Data to process ->
---
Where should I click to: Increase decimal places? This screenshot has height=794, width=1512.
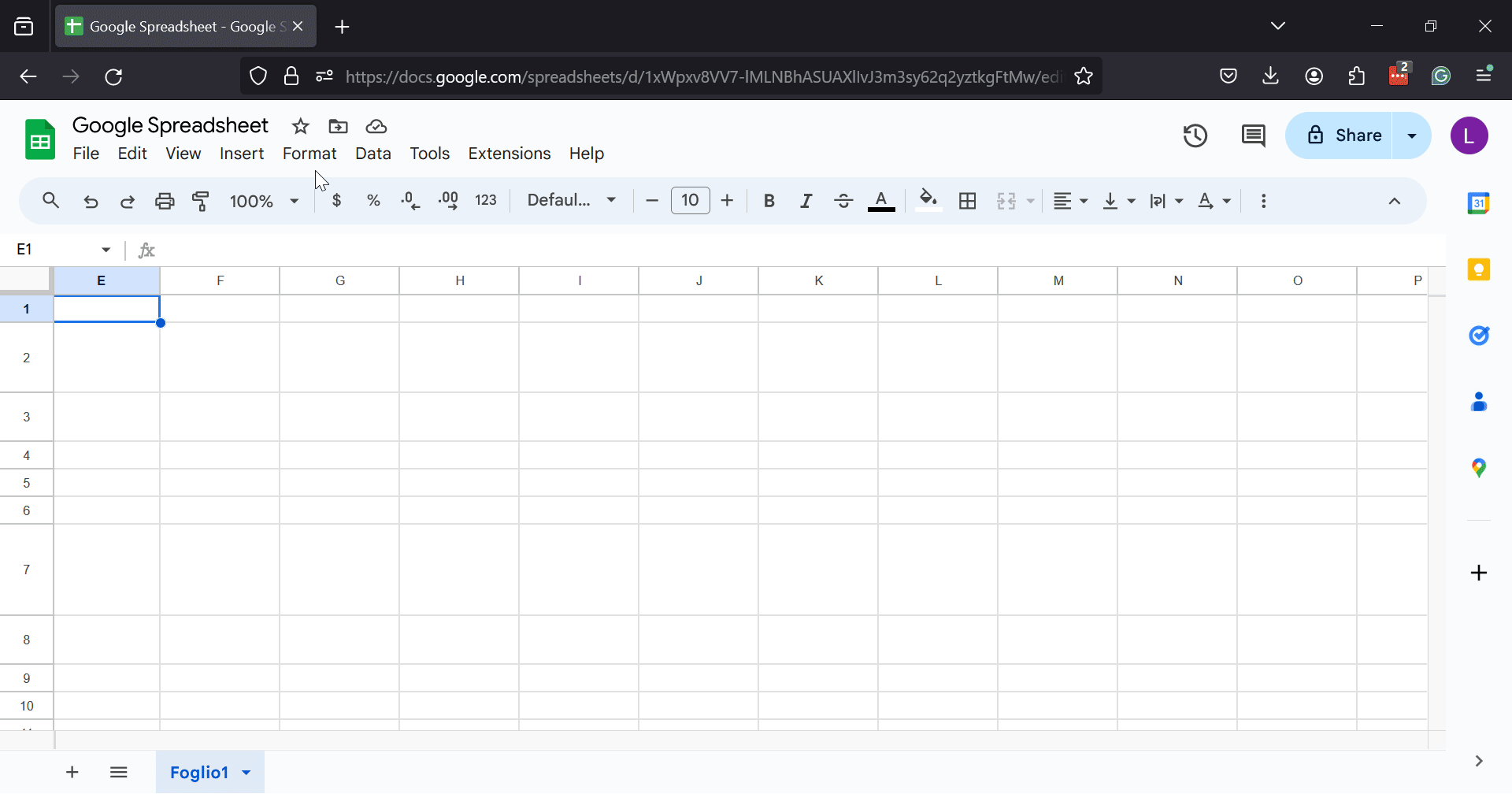[x=447, y=201]
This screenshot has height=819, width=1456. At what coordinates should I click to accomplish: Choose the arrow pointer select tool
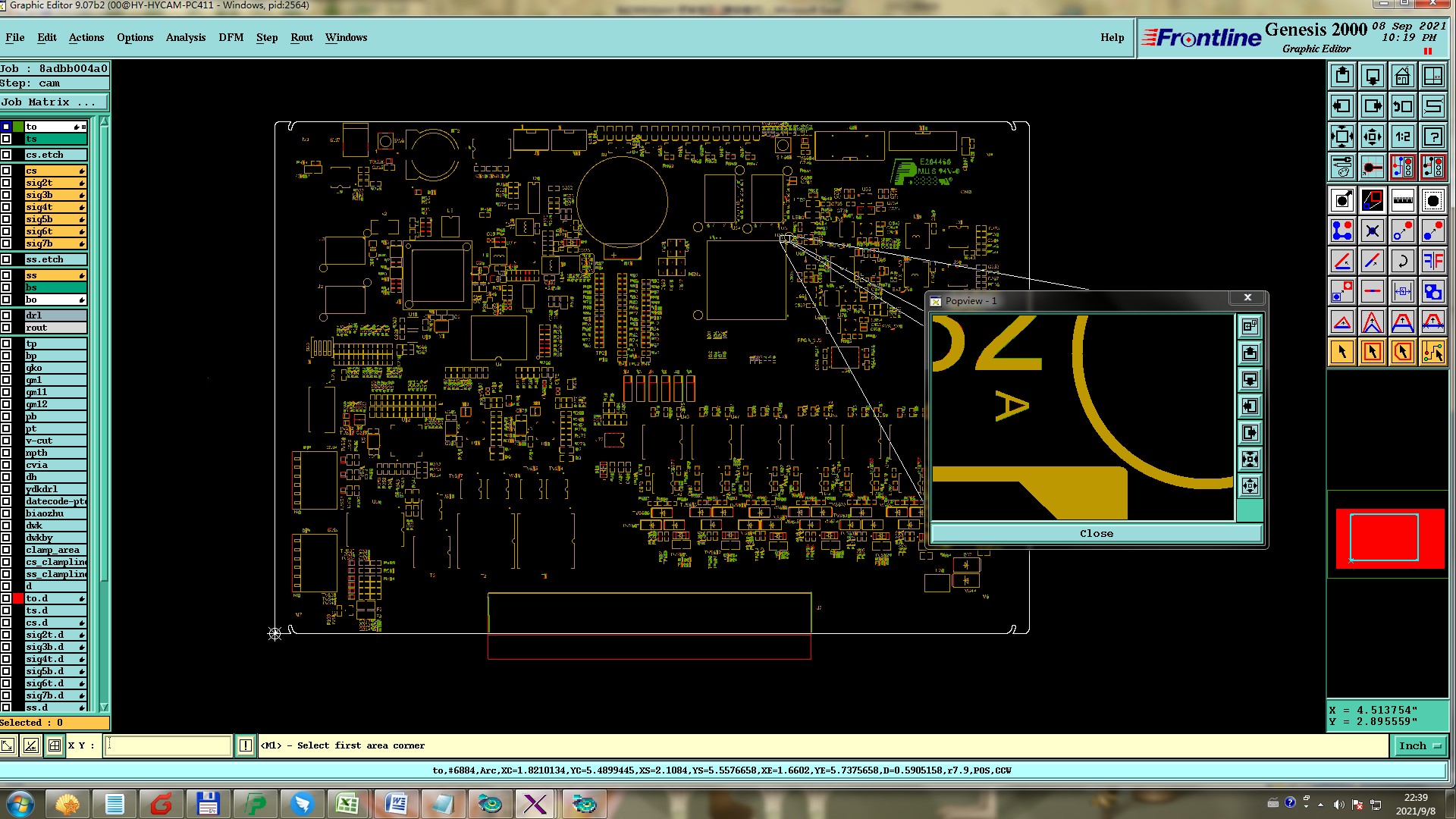click(x=1341, y=352)
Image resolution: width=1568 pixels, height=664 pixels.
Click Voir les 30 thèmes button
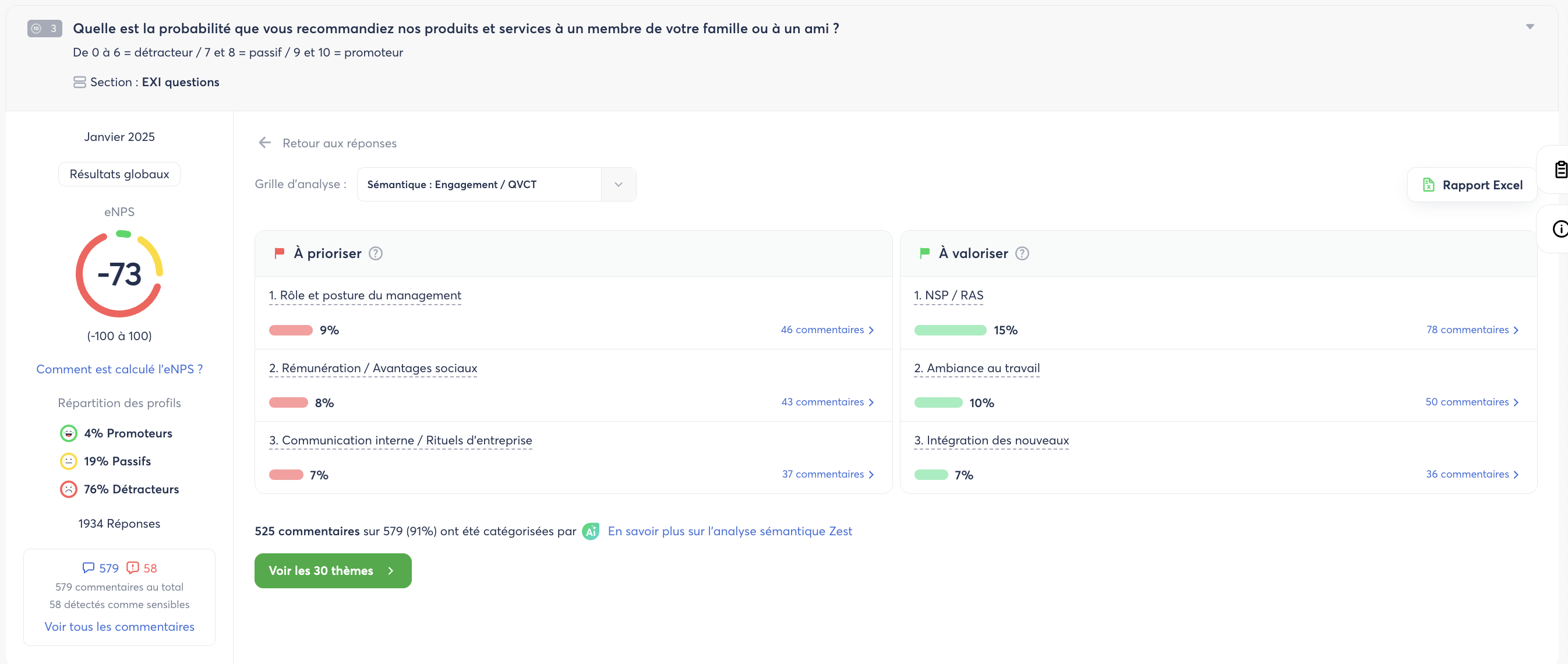coord(333,570)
---
Try it -> Give back exactly, and only, the lines from the one holding "This screenshot has height=819, width=1456." through the last line of the entries, with every picture omitted.

Output below ->
This screenshot has height=819, width=1456. At what coordinates should I click to accomplish: Choose the arrow pointer select tool
click(x=1341, y=352)
Image resolution: width=1568 pixels, height=664 pixels.
Click Voir les 30 thèmes button
coord(333,570)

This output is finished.